▸ Work instruction: Below are some records; state how many of their lines contain the word "Expand", and add nothing.

Top of Provided records

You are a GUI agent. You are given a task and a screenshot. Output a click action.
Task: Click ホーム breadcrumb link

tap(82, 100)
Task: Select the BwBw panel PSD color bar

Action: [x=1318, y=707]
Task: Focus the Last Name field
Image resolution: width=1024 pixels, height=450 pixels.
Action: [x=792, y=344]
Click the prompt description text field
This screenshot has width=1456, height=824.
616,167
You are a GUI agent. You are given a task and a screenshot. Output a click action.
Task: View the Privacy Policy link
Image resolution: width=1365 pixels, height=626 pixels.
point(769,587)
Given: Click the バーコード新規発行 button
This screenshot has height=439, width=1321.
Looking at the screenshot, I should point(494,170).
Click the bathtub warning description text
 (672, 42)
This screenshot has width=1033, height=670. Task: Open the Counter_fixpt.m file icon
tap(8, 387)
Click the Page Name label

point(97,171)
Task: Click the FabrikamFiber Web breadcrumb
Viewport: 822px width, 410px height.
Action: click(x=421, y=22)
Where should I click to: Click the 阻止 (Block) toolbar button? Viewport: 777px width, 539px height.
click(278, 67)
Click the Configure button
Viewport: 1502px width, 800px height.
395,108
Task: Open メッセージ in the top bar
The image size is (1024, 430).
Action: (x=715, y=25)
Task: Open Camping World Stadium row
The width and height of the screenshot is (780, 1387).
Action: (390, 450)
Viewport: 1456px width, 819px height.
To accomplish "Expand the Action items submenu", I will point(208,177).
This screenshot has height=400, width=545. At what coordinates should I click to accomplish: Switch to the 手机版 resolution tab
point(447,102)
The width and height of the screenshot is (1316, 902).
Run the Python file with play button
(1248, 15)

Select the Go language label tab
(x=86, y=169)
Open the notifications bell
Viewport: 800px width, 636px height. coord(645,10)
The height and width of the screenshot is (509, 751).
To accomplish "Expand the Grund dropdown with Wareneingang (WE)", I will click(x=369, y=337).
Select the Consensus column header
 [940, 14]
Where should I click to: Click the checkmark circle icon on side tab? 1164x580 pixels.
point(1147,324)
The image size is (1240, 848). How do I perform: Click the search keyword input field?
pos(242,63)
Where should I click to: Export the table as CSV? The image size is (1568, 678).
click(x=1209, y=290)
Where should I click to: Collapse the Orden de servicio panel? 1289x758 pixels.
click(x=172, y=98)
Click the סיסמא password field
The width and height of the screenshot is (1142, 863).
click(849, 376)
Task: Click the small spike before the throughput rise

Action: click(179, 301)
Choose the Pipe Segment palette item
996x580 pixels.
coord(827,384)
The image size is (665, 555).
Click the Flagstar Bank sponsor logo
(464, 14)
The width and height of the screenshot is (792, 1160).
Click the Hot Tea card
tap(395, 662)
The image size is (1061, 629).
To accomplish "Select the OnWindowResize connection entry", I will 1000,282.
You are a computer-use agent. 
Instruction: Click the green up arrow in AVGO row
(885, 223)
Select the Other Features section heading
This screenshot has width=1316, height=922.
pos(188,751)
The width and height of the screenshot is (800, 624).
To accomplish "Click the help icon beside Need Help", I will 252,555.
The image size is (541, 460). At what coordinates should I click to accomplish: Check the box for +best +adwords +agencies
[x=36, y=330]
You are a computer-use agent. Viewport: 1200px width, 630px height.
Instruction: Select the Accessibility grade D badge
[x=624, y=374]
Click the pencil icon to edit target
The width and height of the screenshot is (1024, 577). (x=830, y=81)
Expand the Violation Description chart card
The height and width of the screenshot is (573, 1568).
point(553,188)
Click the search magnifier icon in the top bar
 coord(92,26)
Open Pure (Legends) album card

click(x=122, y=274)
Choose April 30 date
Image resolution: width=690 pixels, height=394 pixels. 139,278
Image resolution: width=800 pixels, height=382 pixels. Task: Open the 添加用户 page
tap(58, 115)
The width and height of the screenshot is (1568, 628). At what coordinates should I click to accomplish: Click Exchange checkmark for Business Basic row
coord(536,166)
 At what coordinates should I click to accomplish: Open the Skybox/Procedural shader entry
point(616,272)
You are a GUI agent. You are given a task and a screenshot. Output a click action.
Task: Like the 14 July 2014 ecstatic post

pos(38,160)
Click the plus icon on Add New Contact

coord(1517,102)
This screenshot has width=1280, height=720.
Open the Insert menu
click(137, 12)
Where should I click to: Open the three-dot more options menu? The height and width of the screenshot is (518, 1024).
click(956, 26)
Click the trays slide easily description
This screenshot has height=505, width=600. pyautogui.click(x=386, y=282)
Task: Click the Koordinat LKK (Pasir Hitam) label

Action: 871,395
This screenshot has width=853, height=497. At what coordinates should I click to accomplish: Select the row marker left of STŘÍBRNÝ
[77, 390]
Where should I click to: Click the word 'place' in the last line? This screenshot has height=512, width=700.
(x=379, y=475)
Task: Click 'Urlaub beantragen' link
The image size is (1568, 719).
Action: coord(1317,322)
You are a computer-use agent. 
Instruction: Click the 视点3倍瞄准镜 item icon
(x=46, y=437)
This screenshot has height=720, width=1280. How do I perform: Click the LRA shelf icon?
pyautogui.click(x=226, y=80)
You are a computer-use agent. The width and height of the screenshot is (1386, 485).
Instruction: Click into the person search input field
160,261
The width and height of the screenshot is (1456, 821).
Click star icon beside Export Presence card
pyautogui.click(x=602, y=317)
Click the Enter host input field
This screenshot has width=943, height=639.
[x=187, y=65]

Bottom of Provided records

▸ Reply: 3